> _EXERCISE GOAL_
Carry on the biography of Paul Dyster below from its last sentence, in the same style.

> _DOCUMENT TEXT_
________________
30th Mayor of Niagara Falls, New York
- In office January 1, 2008 – December 31, 2019
- Preceded by: Vincenzo V. Anello
- Succeeded by: Robert Restaino

Niagara Falls City Council Member
- In office January 1, 2000 – December 31, 2003

Personal details
- Born: April 21, 1954 (age 71) Niagara Falls, New York
- Party: Democratic
- Spouse: Rebecca
- Children: 2
- Profession: Politician, Business Owner

= Paul Dyster =

American politician

Paul A. Dyster (born April 21, 1954) is an American politician who served as the 30th mayor of Niagara Falls, New York, from 2008 to 2019. He is a member of the Democratic Party.

Having previously served in the Niagara Falls City Council from 2000 to 2003, he was first elected mayor in 2007 and was reelected in 2011 and 2015. He chose not to seek reelection for a fourth term in 2019.

==Early life and education==
Dyster was born April 21, 1954, in Niagara Falls, New York, the oldest of 10 children, to Dr. Melvin B. Dyster and the late Mary C. Dyster, both of whom were community activists.

Dyster graduated from Bishop Duffy High School in Niagara Falls, New York, in 1972. He was valedictorian and Student Council president, and was active on the school's Debate Team and the soccer team. He graduated summa cum laude in 1976 from the University at Buffalo with a B.A., majoring in Political Science and was a member of the Phi Beta Kappa honor society. He graduated from Johns Hopkins University in 1979 with an M.A., majoring in Political Science. He later obtained a PhD in 1984 in International Relations and Law.

==Early political career==
===Education and public relations===
He currently serves on the Board of Directors for the Environmental Leadership Institute at Niagara University in Lewiston, New York.

He also served as Director of the Graduate Program in International Affairs at The Pentagon from September 1989 to August 1994, and assistant professor for the Department of Politics from 1985 to December 1993 at Catholic University of America.
________________
> _DATASET ENTRIES_
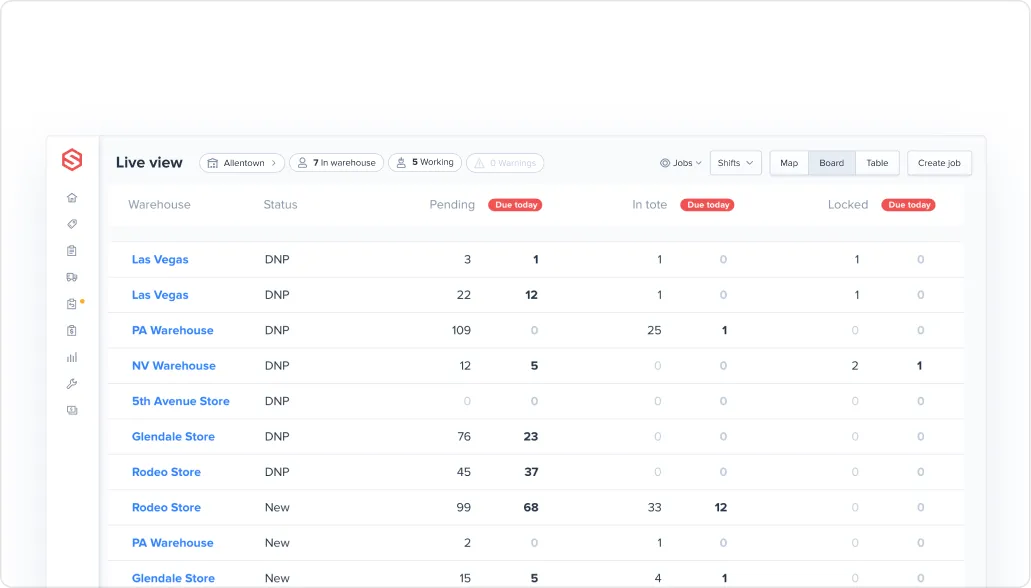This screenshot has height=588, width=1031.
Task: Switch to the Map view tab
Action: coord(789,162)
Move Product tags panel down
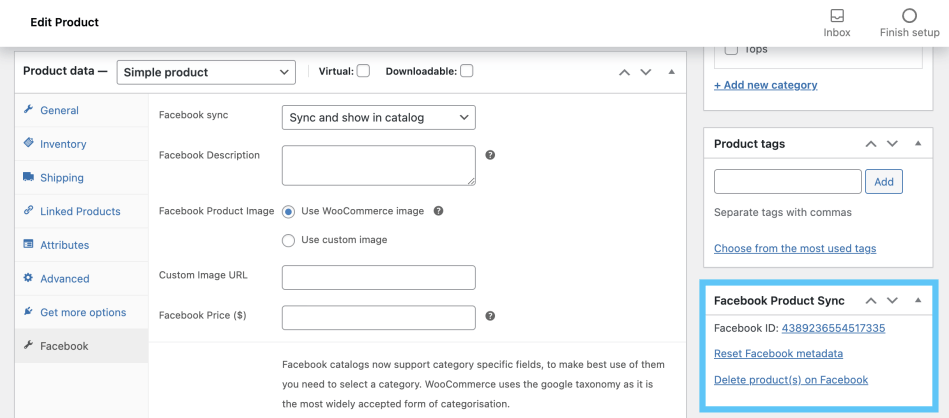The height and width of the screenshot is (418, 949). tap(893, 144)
________________
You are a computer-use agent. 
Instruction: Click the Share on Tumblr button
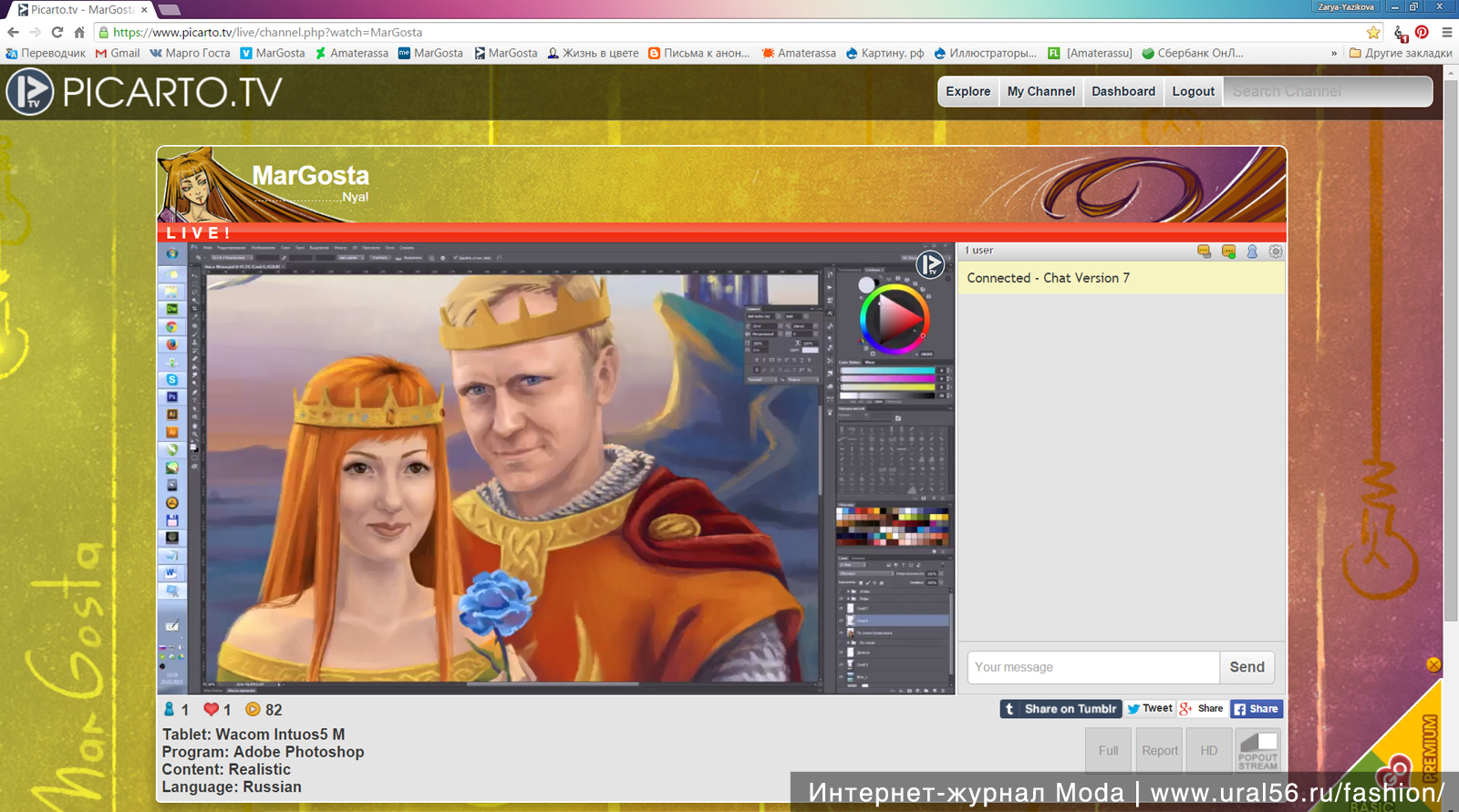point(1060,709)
________________
> _OUTPUT FOR THIS EXERCISE_
Dyster was a Fellow of International Affairs for the Council on Foreign Relations from 1987 to 1988.

Dyster was a program coordinator and lecturer from September 1980 to May 1981 at Johns Hopkins University.

===Business and community experience===
Dyster was a columnist for the Home Wine & Beer Trade Association's (HWBTA) newspaper. He is a nationally certified beer judge, and owns Niagara Tradition, a homebrewing supply store in Tonawanda, New York.

He is currently a Board Emeritus for the Buffalo-Niagara Riverkeeper and a spokesman for the Niagara River Environmental Coalition. He is a member of the Oversight Board for Advancing Arts and Culture Buffalo Niagara. He is a founding member and spokesman for the Niagara Waterfront Revitalization Task Force. He sits on the Board of Directors for the Niagara Arts and Cultural Center in the Former Niagara Falls High School, and served as the Board President from 2005 to 2007. He is the Board President for the Niagara Experience Center. Dyster is a member of the advisory committee for Save Our Sites Niagara. He served as the Assistant Scoutmaster for Boy Scouts of America Troop 801 Niagara Falls from 1996 to 2004 and as the Scoutmaster from 2004 to 2005, and as a basketball coach for the Whirlpool Park Little League from 1995 to 1996. Dyster is a group leader for the Life Workshops program at SUNY Buffalo, and is a member of the Niagara River Anglers Association.

Dyster was named Citizen of the Year in 2006 by the Niagara Gazette, the Conservationist of the Year by the Adirondack Mountain Club's Niagara Frontier Chapter in 2006, and was presented with the Good Neighbor Award by the Niagara Falls Memorial Medical Center in 2006.

==Mayoralty==
Dyster became a city councilman in 2000 under Mayor Irene Elia. He then gave up his council seat after one term to run for mayor and was one of four Democratic candidates, who were Dyster, Niagara County Legislator Sam Granieri, Niagara Falls Water Board employee Glenn Choolokian, and City Councilman Vince Anello. Anello won the primary narrowly and went on to win in a landslide against then-Mayor Irene Elia, who was running for a second term.

In the Democratic Primary in September 2007, Dyster won by a narrow margin over Councilman Lewis Rotella, who was considered the favorite to win the primary. Then-Mayor Anello could not run for reelection due to his violation of state election law by having volunteers who were not in his political party nor registered to vote pass out petitions. Anello went on to be indicted on charges of conspiracy, obstruction of justice and scheme to defraud and was sentenced to federal prison in January 2011 for a separate charge of filing false documents.

On Election Day in 2008, Dyster won the city election by a landslide defeating by more than 70 percent Republican Former City Councilwoman Candra Thomason.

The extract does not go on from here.